■ What you have to do ■
Please give the whole listing again exactly, without any of its pictures.

....

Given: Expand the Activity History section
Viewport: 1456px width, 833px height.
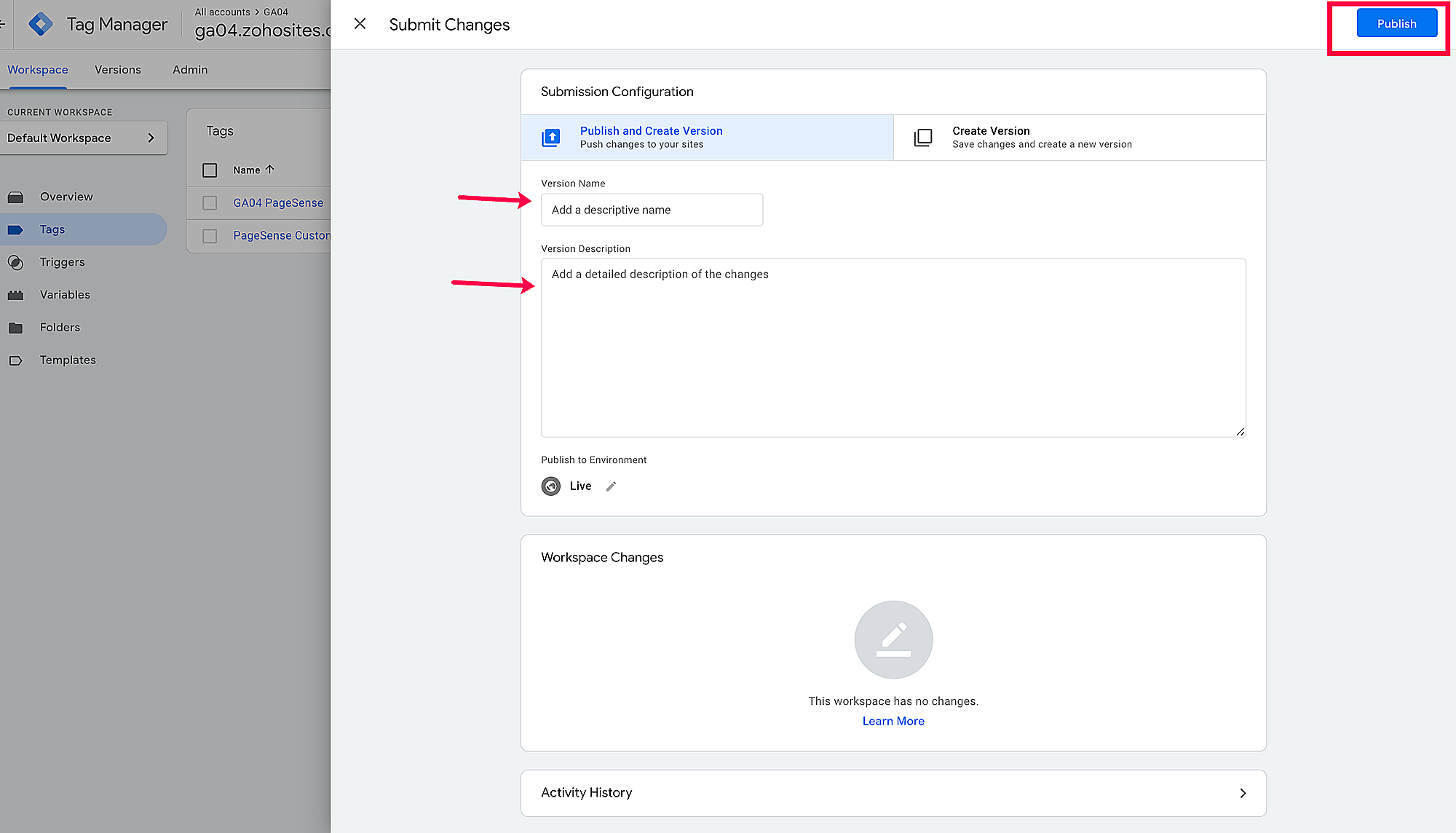Looking at the screenshot, I should click(x=1242, y=793).
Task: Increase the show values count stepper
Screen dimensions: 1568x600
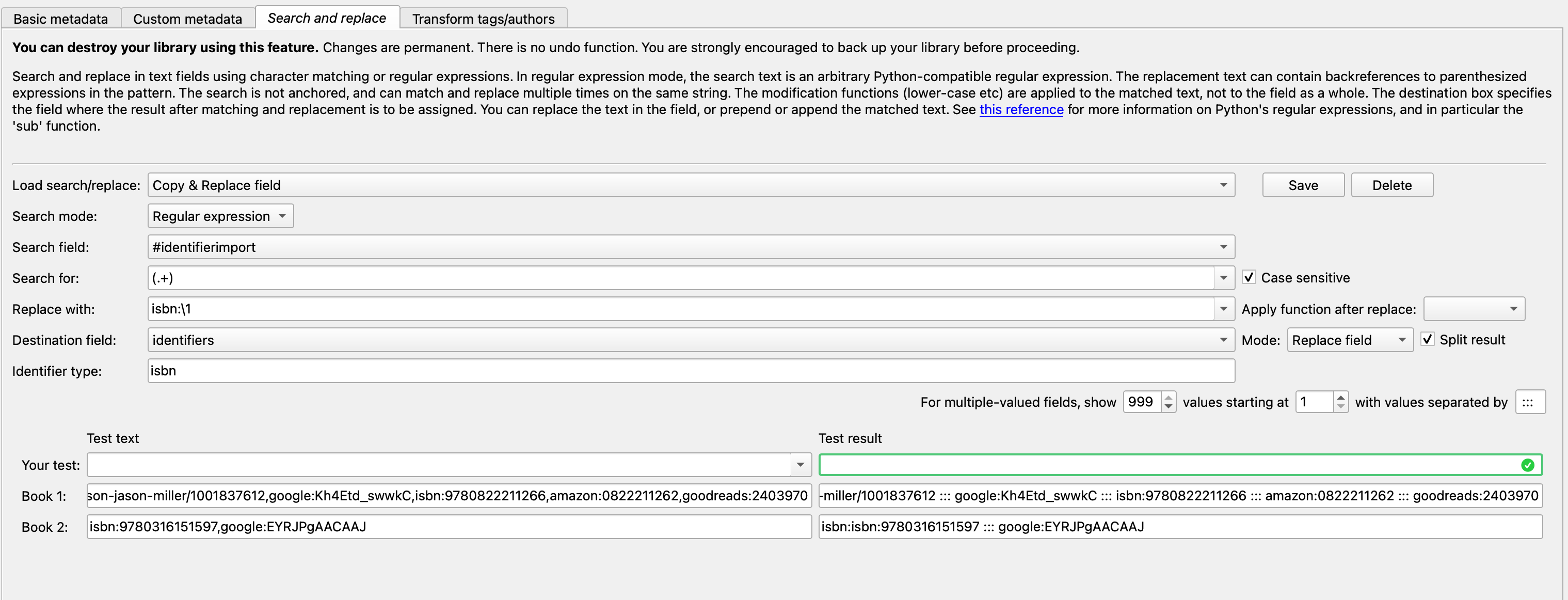Action: tap(1168, 397)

....

■ Solution to the exercise ■
Given: Expand the Activity History section
Viewport: 1456px width, 833px height.
Looking at the screenshot, I should click(x=1242, y=793).
Task: Increase the show values count stepper
Screen dimensions: 1568x600
Action: tap(1168, 397)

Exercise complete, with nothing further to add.